In answer to this, the Royal Commission on Whiskey and Other Potable Spirits was set up by the government. The commission eventually decided that, ““Whisky” is a spirit obtained by distillation from a wash saccharified by the diastase of malt, that “Scotch Whisky” is whisky, as above defined distilled in Scotland.” Those who created blends and those who used controversial stills, such as the patent still, rejoiced at the lack of detail surrounding stills and grain proportions.
Dr. Nick Morgan also said during his talk that at the same time, the Cambus distillery put money into publicity around grain whisky being as great as malt whisky and ‘not a headache in a gallon’ as illicit malt whisky was often described, in order to counter these claims of a counterfeit product.
The results in 1909 commission was in effect the first definition of Scotch whisky agreeing that Scotch whisky can be made with grain, malt or grain and malt and must not contain enzymes in the maturation process. This legitimised the whisky producers’ product in the eyes of the public and the eyes of law.

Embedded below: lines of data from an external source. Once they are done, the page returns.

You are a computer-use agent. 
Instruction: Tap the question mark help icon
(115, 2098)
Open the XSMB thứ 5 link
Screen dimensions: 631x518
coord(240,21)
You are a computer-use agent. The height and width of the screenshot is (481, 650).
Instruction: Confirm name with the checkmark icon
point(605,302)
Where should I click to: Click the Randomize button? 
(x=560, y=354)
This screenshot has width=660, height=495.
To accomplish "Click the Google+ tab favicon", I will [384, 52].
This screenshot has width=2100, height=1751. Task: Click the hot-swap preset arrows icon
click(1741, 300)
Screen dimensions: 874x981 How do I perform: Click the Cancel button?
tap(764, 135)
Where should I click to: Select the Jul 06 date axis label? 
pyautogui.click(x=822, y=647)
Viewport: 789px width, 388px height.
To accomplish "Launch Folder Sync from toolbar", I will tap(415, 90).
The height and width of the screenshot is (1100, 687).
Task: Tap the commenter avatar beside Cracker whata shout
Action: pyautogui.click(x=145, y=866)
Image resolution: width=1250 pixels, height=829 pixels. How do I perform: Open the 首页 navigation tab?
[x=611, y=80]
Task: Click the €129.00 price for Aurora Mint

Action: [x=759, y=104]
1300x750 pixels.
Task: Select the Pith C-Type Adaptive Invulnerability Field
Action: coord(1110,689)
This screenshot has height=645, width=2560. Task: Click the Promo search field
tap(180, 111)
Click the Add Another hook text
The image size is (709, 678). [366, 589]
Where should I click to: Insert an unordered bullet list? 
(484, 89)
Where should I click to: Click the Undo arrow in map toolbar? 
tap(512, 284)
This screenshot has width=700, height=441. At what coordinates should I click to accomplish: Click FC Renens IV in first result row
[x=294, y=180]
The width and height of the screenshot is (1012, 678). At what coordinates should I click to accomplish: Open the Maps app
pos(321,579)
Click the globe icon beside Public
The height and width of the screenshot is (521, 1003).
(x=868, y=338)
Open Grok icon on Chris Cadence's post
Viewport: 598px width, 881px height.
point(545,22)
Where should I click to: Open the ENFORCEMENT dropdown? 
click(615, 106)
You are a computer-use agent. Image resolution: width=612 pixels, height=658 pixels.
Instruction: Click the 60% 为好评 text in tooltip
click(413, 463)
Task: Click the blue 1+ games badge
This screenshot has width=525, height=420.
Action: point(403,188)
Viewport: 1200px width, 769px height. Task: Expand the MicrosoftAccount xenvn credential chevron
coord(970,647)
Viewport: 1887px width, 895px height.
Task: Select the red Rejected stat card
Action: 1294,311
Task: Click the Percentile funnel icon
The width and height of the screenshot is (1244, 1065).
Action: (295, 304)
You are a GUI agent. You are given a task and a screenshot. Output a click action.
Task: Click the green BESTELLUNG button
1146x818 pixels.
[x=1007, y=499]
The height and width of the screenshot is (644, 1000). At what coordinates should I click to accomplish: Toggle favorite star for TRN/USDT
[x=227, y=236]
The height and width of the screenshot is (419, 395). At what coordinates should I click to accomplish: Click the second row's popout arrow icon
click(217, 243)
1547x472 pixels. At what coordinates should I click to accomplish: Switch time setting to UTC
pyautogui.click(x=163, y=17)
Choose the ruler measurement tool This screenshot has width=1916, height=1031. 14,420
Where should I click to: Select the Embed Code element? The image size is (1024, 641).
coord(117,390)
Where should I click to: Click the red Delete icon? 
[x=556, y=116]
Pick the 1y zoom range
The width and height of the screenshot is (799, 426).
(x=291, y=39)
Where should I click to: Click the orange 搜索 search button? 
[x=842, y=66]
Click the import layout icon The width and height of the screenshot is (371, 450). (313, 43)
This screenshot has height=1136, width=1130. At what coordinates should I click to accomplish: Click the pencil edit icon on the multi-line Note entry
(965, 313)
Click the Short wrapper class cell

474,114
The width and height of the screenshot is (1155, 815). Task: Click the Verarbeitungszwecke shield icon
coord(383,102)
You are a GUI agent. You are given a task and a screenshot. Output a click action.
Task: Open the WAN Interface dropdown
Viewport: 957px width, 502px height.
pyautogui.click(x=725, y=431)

Then advertising of the product went from quaint advertising to sustained campaigns by blended whisky companies like Johnnie Walker and Dewar’s that were all created to win the trust of the public, noting that this was a relatively new product and had only been in England from around 1880. They were trying to build this consumer trust by leveraging history and heritage. But all their stories at the time were effectively an imagined past. Building a story and the beginnings of heritage stories we know and endure, I mean enjoy, today.
Lots of the ads centred around London clubs to denote status and leveraging imagery of ancient highlanders in the background to link to vague provenance stories.
Although the music has been added to this, it is easy to see what the creators were trying to capture. It is quintessentially Scottish and captures the jovial feel of enjoying a dram with friends. For being one of the earliest moving adverts ever created, it is fairly impressive that it still adheres to many of the advertising principles we still see.
Johnnie Walker was the first brand to add age statements to their bottle, according to Dr. Morgan, it “seemed critical at the time to convince and garner trust but probably not much of an eye for the future and now can be called the granddad of the NAS debate”.
In the late 1920’s whisky producers moved from talking about the past to educating about the contents of the bottles finally.
It really was relentless and great examples of early communication strategies going into World War II that build brand reputation, product reputation and perceived transparency as well as growing regulation around the product.
Fast forward to today, and brands are fighting to be more transparent. Bruichladdich and Compass Box are at the fore of the fight, championing the right for brands to give consumers complete information about what’s in their Whiskies. This comes from Compass Box being reprimanded by the Scotch Whisky Association for including too many details on their This is Not a Luxury Whisky and Flaming Heart releases.
The two distilleries have come together to ask for a change in EU law to allow brands to tell consumers everything about what goes into their drams. This is not just for the brands’ sake, but so consumers can fully enjoy the Whisky they are tasting, knowing exactly where it comes from and what’s gone into it.